Each dict: `{"sentence": str, "probability": float}`.

### `greedy_generate(prompt, num_words=5) → str`
Fastest sentence completion using greedy decoding.

### `perplexity(text) → float`
Compute per-token perplexity on held-out text. Lower = better.

### `vocabulary() → set[str]`
All words seen in the first-word position of training trigrams.

### `get_stats() → dict`
`{"total_trigrams": int, "unique_first_words": int, "vocabulary_size": int}`.

### `save(path) → None`
Save model to binary file. Compatible with the C CLI tool.

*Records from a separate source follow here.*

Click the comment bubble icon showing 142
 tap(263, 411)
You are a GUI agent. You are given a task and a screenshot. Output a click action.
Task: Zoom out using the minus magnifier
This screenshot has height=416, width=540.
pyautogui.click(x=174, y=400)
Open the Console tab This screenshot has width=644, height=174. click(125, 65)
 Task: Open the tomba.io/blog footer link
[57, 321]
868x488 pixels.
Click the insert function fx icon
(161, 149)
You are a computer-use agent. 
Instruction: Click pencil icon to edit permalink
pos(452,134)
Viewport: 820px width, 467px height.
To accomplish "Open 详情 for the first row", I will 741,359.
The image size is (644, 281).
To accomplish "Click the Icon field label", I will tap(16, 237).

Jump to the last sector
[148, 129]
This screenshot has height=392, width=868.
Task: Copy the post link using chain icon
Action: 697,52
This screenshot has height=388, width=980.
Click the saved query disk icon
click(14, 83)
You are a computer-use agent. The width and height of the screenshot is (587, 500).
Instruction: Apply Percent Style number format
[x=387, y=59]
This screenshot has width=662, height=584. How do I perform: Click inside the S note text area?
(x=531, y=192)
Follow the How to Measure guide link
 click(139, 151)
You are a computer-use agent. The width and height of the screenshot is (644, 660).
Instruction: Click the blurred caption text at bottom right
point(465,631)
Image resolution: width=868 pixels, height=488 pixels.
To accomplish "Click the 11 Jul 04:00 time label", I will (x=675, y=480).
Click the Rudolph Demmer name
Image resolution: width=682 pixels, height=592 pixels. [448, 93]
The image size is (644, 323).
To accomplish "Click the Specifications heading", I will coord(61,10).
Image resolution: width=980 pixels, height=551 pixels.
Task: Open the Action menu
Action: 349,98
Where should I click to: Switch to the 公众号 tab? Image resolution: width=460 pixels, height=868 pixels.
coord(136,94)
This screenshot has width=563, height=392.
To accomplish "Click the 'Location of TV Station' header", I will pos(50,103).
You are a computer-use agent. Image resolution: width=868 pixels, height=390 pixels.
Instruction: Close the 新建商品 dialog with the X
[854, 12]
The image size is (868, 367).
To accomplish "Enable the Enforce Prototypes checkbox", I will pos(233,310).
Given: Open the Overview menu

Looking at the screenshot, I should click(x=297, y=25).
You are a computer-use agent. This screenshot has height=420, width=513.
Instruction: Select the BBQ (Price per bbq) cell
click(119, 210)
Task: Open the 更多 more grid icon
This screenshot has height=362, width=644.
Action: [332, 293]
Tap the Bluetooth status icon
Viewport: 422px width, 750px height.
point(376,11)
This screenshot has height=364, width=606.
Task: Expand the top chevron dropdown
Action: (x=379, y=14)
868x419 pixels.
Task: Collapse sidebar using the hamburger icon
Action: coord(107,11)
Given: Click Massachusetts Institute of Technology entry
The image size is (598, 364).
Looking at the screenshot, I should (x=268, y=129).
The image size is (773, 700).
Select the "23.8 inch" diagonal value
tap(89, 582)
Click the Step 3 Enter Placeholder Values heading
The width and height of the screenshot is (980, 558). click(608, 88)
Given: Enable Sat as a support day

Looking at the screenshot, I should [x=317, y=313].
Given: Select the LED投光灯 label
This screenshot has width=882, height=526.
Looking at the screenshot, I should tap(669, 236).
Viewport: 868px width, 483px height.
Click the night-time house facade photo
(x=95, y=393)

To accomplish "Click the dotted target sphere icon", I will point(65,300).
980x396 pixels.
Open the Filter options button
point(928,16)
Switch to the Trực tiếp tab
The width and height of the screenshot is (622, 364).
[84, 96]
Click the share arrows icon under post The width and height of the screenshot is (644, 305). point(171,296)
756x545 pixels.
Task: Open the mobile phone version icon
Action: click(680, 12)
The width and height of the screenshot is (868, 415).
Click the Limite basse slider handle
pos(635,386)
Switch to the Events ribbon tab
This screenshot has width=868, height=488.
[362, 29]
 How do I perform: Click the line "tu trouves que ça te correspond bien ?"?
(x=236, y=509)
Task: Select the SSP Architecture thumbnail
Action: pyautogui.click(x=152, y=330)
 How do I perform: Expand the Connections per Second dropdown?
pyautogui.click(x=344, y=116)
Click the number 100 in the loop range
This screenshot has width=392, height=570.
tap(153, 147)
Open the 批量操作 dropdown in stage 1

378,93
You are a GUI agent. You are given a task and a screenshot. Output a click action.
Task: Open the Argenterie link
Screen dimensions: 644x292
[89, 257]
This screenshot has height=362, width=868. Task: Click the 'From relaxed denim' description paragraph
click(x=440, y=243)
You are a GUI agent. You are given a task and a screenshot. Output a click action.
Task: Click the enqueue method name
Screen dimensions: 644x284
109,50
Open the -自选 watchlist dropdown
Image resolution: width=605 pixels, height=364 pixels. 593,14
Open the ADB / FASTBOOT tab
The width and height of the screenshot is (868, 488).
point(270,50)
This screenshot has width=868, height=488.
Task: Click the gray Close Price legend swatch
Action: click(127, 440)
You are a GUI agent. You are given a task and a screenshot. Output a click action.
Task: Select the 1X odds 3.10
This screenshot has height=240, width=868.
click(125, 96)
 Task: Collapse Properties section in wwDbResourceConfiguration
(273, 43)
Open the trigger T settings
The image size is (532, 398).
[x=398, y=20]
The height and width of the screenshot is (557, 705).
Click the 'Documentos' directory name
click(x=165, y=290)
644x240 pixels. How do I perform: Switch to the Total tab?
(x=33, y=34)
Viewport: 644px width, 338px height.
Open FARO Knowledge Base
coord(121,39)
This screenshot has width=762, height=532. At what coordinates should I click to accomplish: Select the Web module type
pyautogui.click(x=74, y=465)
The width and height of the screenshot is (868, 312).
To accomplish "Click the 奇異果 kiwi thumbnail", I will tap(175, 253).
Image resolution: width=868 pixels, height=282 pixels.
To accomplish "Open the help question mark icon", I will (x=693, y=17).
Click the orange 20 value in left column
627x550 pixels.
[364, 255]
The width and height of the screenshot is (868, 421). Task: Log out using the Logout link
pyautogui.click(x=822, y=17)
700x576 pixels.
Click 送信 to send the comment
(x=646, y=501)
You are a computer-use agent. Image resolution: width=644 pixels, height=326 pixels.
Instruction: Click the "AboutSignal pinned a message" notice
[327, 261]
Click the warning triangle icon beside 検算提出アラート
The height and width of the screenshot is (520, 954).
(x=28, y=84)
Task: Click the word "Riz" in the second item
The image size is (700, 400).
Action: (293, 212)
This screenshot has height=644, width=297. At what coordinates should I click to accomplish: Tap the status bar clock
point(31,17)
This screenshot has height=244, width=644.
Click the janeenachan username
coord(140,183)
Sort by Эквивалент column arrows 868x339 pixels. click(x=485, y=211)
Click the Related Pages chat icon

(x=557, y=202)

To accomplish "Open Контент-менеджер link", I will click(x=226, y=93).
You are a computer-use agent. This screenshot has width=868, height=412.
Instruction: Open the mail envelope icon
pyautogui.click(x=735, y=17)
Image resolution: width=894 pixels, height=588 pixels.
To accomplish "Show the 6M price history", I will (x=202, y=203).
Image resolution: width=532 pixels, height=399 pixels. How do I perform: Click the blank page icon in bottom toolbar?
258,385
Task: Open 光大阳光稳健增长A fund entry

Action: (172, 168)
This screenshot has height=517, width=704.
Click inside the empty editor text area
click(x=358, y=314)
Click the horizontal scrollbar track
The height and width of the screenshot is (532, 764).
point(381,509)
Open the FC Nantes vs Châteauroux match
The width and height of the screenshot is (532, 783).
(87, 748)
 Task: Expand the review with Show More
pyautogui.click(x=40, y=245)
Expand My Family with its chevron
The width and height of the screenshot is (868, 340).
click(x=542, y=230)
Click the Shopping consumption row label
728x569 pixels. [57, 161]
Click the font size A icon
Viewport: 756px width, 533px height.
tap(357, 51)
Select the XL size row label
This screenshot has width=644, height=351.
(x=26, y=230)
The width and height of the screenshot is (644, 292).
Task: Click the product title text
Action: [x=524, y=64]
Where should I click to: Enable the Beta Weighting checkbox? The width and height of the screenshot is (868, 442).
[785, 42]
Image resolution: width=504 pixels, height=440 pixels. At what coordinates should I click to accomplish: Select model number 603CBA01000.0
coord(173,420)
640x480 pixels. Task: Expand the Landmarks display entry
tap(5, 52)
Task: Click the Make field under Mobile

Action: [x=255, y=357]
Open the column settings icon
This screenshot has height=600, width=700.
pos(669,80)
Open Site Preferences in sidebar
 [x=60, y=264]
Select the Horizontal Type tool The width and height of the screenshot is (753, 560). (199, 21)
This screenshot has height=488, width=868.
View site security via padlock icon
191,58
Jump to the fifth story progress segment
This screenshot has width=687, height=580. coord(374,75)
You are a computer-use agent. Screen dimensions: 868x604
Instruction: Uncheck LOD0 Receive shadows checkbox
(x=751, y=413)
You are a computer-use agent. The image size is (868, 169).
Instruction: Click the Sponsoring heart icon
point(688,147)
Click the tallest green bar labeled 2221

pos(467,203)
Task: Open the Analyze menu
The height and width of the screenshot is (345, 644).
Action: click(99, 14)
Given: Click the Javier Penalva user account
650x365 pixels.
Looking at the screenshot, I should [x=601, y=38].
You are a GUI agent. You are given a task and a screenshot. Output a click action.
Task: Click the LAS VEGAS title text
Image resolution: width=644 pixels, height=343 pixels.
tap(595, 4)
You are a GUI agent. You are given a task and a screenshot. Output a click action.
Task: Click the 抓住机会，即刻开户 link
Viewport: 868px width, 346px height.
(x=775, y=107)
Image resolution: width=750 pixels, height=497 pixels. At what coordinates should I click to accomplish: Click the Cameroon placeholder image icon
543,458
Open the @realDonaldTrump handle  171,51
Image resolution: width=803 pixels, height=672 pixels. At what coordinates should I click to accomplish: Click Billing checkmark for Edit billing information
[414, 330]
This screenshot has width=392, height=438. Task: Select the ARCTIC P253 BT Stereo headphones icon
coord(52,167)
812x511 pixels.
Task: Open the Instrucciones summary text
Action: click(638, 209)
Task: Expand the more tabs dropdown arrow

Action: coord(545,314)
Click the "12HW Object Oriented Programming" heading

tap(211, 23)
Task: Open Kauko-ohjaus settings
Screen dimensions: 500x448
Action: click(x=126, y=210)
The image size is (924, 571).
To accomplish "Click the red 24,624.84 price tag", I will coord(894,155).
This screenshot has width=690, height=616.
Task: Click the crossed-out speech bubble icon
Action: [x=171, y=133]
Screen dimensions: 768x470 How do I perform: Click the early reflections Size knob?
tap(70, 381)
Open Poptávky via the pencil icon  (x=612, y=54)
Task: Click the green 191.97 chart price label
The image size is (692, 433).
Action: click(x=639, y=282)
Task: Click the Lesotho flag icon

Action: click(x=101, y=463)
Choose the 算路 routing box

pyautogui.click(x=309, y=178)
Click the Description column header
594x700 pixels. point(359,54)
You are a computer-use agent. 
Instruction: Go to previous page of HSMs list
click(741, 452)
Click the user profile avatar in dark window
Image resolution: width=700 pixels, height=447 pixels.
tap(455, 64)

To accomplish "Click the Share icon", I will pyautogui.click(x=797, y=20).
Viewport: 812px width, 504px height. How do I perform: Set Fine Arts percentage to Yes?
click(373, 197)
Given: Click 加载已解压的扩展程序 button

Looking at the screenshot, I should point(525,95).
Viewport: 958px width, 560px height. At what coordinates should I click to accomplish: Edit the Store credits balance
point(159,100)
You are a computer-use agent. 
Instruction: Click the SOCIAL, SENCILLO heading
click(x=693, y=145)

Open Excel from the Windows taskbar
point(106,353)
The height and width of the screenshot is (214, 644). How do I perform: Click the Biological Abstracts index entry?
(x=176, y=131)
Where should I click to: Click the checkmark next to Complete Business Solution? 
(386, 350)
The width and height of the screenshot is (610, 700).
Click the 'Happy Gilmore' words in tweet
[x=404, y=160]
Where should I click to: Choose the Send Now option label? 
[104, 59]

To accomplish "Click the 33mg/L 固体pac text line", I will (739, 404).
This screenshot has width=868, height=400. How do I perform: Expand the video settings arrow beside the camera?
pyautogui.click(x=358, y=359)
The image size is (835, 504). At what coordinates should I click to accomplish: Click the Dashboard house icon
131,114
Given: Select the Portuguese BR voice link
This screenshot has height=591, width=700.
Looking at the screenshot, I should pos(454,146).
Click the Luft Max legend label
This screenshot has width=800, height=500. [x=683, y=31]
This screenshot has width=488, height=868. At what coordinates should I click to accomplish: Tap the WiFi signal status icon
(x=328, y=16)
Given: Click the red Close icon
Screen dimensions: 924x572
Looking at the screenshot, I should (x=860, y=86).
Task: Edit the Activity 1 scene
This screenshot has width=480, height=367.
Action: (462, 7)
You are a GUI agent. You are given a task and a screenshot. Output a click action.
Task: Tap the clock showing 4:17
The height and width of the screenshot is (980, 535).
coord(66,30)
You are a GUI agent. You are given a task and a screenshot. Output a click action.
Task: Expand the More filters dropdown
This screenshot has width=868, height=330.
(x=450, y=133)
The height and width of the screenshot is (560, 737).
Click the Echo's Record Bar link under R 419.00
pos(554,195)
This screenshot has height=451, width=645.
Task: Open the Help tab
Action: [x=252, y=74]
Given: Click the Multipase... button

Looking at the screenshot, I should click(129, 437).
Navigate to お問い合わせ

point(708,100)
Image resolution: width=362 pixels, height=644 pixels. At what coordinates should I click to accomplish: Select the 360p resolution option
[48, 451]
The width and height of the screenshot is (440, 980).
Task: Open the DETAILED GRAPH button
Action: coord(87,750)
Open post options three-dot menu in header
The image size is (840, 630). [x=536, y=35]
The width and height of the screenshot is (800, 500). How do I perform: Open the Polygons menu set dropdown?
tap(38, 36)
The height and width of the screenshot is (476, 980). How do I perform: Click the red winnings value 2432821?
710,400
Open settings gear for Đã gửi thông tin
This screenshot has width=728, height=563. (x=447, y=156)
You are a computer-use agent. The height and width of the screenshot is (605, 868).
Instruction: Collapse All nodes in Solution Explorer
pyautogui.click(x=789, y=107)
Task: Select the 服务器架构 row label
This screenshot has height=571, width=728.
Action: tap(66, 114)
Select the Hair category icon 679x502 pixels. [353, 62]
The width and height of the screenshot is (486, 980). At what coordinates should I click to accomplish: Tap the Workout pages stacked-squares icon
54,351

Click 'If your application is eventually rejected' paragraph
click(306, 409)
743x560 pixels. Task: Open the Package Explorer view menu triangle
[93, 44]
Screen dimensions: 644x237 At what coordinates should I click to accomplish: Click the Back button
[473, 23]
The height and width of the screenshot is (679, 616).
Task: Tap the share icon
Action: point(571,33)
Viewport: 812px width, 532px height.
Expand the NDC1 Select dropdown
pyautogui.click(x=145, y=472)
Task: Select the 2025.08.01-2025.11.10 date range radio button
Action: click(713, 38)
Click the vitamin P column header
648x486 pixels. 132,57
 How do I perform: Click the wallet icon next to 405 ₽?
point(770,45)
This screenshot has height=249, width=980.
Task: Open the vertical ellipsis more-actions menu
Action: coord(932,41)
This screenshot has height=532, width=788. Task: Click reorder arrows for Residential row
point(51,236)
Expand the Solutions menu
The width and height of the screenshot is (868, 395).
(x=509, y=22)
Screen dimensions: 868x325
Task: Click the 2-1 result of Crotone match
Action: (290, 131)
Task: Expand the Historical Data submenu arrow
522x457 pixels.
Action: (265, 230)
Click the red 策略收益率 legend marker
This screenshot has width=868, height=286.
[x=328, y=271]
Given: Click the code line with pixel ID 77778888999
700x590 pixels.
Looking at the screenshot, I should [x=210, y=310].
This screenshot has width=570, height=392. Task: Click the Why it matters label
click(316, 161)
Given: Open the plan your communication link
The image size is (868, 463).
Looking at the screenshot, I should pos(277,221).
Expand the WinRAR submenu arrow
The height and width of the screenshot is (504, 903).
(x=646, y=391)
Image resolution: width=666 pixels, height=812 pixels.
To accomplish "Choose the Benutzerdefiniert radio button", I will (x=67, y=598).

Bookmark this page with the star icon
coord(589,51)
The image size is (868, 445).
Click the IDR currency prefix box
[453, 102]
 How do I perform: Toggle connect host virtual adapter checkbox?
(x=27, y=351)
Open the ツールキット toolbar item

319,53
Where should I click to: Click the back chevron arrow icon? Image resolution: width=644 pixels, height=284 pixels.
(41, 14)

### `TrigramModel.load(path) → TrigramModel` (classmethod)
Load a pre-trained binary model. Supports context manager protocol.

### `reset() → None`
Clear all training data.

### `len(model)` → int
Total stored trigrams.

### `"w1 w2" in model` / `("w1", "w2") in model` → bool
Check if a bigram context exists.

### `repr(model)`
`TrigramModel(trigrams=11,062,203, vocab=97,277)`

---

## Performance

| Operation | Latency |
|---|---|
| Single word prediction | < 1ms |
| Top-5 predictions | 1–2ms |
| Beam search (5 words, width 3) | 5–10ms |
| Training (1M words) | ~30s |

---

## Running Tests

```bash
pip install pytest
pytest tests/ -v
```

---

## Project Structure

```
Trigrams/
├── trigram/                  # Python library
│   ├── __init__.py
│   ├── _lib.py               # ctypes bindings
│   ├── model.py              # TrigramModel class
│   ├── utils.py              # Text preprocessing
│   └── _trigram_c.dylib      # Compiled C engine (auto-generated)
├── trigram_llm/
│   ├── src/                  # C source files
│   └── include/              # C headers
├── tests/                    # pytest test suite
├── setup.py                  # Build script
└── pyproject.toml
```

---

## License

MIT License — feel free to use, modify, and distribute.